= Ion Aramendi =

Spanish television presenter

Ion Aramendi Urrestarazu (born 11 February 1977) is a Spanish journalist, television presenter and former basketball player. He presented programmes such as El cazador, the Spanish version of The Chase, on La 1 of Televisión Española. In 2022 he moved to Mediaset's Telecinco, presenting shows such as Supervivientes, Gran Hermano VIP and Factor X.

==Biography==
Born in San Sebastián in the Basque Country, Aramendi moved to Salamanca in Castile and León in 1996 to play basketball for CB Tormes and CB Avenida. During his time there, he also studied journalism at the Pontifical University of Salamanca. In 2002, he returned home to play for Santurtzi CB.

He began in television in 2009 as a reporter on the tabloid television programme Sálvame on Telecinco. In 2016, he moved to ETB 2 in his native region to present the current affairs programme ¡Qué me estás contando!, as well as New Year's Eve programmes on EITB.

In December 2019, Aramendi returned to national television as the host of El cazador on La 1, the Spanish adaptation of the British game show The Chase. His final episode was broadcast in May 2022, after he left Televisión Española to return to Telecinco.

In March and April 2020, Aramendi presented Todos en casa, a variety show at the start of the COVID-19 lockdown. It was broadcast from his home, with his family.

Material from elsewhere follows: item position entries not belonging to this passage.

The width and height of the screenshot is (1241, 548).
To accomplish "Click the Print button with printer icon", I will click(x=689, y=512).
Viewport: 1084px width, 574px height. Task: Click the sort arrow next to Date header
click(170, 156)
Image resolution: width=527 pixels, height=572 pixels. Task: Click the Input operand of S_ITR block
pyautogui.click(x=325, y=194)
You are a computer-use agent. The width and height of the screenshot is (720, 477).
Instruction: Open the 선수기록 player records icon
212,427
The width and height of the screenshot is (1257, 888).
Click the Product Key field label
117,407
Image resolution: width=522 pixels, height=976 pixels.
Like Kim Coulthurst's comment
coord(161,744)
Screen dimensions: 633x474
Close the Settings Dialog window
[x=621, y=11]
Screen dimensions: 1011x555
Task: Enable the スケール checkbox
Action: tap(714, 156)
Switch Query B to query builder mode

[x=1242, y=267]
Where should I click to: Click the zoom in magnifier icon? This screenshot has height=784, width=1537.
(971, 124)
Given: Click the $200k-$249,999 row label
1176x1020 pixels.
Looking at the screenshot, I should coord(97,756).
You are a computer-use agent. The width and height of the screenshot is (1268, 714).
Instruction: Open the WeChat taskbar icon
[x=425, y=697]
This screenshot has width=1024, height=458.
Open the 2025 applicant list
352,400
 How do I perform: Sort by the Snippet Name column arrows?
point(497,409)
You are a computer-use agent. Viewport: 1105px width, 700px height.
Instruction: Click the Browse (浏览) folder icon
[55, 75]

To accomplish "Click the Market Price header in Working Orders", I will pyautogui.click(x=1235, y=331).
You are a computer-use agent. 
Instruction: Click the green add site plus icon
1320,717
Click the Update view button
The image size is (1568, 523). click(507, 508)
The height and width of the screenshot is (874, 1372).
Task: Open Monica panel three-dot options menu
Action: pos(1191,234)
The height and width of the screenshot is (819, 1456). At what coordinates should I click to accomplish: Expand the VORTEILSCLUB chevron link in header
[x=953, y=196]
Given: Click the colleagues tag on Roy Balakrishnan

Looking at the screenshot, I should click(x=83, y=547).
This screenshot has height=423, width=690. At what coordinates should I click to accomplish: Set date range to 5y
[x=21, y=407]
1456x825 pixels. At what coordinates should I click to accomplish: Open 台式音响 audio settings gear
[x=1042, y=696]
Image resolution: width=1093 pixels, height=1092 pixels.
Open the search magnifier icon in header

In February 2021, Aramendi was announced as the co-presenter of The Dancer with Sandra Cervera, an adaptation of The Greatest Dancer on La 1.

In 2022, Aramendi returned to Telecinco to present the debate show of Supervivientes, the Spanish version of Survivor. Later in the year, he was tipped to host a new daily show titled El ático, but after the project failed to make it past the pilot stage, in November he was announced as the presenter of Reacción en cadena, the Spanish adaptation of the American game show Chain Reaction.

In 2023, Aramendi became the host of the nightly "debate" episodes of the Gran Hermano VIP reality show reboot. In February 2024, he was announced as the host for the upcoming fourth season of the relaunched Factor X.

==Personal life==
Aramendi married María in Salamanca in 2011. As of 2020, they had two sons. He is the third of four brothers, who were all teammates at CB Avenida in 2000–01.